The basic steps for setting up a system with multiple versions of python and virtual environments are:
- Install pyenv, homebrew is a good method for installing pyenv:
brew update
brew install pyenv
once installed, you can add many versions of python to your system using pyenv:
pyenv install 3.8.15
pyenv global 3.8.15
- Install poetry
curl -sSL https://install.python-poetry.org | python3 -
poetry config virtualenvs.in-project true
poetry config virtualenvs.prefer-active-python true
- Creating a virtual environment with poetry
git clone https://github.com/alliance-genome/agr_curation_schema
git checkout -b my_new_branch
cd agr_curation_schema
poetry install
- Run the tests
make test
- remove containers if exist
make remove-container
- build and run the tests in the container
make build-container
make run-tests
This will mount and run your local directory to the docker container. Any changes you make to the local directory will be reflected in the container. This is a convenient way to run the tests in a clean environment without having to install the dependencies locally.
Make a change to the schema or tests files and run again:
make run-tests
- remove the container when done
make remove-container
- install pipx
brew install pipx --user
- run tests in an isolated pipx environment
pipx run --spec linkml linkml-validate -C Ingest -s model/schema/allianceModel.yaml -s model/schema/allianceModel.yaml test/data/allele_test.json
If you need to make changes based on test results, you may wish to configure git according to https://docs.github.com/en/get-started/getting-started-with-git/about-remote-repositories#cloning-with-https-urls in order to avoid having to enter your github credentials every time you push a change.
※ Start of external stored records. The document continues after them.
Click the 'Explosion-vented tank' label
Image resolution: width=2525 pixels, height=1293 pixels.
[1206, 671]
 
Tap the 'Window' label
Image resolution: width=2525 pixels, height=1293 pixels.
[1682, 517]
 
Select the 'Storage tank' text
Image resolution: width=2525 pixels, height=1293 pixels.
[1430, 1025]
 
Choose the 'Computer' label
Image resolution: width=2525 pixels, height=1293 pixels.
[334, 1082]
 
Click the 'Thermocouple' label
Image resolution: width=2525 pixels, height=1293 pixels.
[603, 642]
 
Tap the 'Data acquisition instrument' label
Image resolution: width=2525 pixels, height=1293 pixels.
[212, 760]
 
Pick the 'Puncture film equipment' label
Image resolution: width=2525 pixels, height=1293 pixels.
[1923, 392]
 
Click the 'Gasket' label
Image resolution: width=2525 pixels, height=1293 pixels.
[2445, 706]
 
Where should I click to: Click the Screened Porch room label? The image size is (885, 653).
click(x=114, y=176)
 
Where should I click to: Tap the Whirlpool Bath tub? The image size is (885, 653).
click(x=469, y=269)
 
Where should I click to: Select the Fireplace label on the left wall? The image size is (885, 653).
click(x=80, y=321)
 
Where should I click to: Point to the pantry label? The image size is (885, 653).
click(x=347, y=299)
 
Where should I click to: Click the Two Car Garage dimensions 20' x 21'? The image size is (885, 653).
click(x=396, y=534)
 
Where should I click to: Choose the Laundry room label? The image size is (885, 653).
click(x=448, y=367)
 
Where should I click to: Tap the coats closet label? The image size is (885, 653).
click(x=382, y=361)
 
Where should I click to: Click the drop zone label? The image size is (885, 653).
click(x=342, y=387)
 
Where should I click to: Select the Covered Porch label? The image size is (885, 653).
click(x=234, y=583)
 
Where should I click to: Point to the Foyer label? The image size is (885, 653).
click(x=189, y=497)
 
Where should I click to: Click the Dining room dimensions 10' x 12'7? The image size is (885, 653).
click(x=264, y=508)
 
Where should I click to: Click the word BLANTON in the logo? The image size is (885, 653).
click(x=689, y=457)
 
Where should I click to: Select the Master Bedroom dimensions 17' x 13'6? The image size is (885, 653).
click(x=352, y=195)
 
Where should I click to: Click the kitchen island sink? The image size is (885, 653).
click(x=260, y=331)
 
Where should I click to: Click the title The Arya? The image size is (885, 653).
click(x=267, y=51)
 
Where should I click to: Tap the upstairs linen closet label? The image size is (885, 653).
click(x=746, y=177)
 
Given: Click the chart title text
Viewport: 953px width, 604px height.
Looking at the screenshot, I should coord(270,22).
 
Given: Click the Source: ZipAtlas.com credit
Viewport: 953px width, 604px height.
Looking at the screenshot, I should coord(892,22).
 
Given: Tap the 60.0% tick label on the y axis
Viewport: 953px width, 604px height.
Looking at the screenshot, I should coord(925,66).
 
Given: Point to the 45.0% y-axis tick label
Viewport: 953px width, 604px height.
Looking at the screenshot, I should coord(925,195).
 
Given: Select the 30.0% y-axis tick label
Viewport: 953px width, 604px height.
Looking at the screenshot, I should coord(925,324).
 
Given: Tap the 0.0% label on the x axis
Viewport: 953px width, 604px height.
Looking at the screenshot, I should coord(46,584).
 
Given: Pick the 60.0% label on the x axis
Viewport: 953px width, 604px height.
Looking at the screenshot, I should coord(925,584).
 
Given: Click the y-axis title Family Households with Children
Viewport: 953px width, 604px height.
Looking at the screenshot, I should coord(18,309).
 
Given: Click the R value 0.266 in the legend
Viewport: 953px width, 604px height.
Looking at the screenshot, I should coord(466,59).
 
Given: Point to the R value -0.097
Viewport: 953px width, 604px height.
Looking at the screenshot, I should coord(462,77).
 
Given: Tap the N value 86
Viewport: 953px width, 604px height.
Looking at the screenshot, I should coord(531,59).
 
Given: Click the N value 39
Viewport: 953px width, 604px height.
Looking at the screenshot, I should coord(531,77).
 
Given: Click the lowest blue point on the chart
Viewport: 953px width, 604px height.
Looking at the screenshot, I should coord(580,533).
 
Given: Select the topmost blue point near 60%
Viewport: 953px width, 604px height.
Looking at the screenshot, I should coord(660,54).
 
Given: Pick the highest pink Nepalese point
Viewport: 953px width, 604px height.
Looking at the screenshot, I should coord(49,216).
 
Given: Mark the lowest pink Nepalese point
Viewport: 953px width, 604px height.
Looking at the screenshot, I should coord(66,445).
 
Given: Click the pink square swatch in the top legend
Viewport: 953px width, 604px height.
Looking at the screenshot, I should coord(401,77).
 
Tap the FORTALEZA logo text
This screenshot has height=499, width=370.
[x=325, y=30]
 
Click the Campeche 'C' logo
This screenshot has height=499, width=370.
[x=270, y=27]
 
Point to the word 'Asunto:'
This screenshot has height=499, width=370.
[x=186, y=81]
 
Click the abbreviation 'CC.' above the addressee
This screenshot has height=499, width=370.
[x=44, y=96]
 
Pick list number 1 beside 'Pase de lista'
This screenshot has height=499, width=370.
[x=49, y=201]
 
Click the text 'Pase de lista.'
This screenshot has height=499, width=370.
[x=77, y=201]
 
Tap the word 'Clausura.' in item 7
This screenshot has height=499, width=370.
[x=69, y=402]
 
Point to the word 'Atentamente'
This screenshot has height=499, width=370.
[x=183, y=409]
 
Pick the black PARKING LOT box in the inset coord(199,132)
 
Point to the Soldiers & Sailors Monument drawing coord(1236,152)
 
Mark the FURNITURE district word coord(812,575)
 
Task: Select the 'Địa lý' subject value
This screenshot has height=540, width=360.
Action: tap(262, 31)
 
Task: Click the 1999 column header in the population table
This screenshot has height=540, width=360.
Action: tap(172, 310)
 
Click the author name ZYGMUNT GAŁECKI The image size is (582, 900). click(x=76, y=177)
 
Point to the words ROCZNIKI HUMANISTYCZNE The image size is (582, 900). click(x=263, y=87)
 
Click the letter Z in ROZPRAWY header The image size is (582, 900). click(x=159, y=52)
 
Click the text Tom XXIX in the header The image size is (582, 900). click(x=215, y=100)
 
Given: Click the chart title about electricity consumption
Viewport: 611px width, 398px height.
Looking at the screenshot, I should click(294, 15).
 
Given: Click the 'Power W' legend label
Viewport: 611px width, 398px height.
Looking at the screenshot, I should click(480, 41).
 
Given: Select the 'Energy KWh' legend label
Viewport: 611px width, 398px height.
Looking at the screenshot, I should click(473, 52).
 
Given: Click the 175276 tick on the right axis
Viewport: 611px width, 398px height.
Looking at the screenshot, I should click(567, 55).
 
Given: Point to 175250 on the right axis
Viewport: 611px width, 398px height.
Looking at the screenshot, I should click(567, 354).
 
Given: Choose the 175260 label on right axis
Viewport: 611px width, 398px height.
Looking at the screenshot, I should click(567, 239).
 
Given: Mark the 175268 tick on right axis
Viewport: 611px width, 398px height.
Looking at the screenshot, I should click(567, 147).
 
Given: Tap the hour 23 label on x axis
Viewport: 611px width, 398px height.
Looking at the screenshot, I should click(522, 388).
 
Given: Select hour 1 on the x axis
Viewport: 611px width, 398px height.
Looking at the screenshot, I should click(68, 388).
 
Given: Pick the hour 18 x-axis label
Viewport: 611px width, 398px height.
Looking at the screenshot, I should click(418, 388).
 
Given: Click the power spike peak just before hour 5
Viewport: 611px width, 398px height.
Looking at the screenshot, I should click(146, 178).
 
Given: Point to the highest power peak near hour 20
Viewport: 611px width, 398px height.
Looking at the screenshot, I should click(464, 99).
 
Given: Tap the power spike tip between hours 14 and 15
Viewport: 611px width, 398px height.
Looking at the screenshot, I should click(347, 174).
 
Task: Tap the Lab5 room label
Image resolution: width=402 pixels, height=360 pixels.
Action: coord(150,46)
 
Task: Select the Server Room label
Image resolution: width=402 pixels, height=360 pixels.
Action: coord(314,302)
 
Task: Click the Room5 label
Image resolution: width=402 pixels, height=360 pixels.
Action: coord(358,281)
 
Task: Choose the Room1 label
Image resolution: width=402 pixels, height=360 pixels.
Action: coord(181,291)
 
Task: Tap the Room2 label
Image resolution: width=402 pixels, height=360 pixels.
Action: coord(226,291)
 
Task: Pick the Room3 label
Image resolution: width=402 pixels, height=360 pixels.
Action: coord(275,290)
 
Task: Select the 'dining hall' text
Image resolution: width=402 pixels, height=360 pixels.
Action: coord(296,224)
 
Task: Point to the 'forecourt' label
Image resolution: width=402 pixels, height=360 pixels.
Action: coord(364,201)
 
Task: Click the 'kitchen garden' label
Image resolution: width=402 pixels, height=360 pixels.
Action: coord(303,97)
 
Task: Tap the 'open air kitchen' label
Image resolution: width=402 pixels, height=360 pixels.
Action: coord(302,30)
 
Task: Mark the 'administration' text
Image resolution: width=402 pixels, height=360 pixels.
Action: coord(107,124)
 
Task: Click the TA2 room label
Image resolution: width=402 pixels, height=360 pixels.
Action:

- make schema changes in a branch
- push the branch to github; github actions will run all the tests for you in an isolated environment even on a draft PR. Use the actions to see if your tests pass.
There are three GitHub action files that are triggered based on actions that occur on this repository.
check-pull-request.yaml
On each pull request, the artifacts (JSONSchema, doc, python, java etc) are run in order to generate fresh models in those languages based on the changed schema YAML files.
Once the artifacts are built, the action also runs the test suite against the new schema to insure the tests data still passes the schema. One should change the tests when changing the schema in order to have PRs pass this check.
build-deploy-documentation.yaml
On each merge into main, the docs are regerated (regenerated with a linkml generator) using the model/schema/*.yaml files, generates markdown documentation and UML diagrams and pushes them into the gh-pages branch of this repository.
Note: the documentation is only stored in the gh-pages branch only, not in the main repository.
This process is controlled in part by the mkdocs.yaml file in this repo which declares the source and site documentation repos and the location of the navigation index.html.
pypi-publish.yaml
On release, this action is run to assembly and push this repository to PYPI automatically. This is currently disabled for Alliance Schema.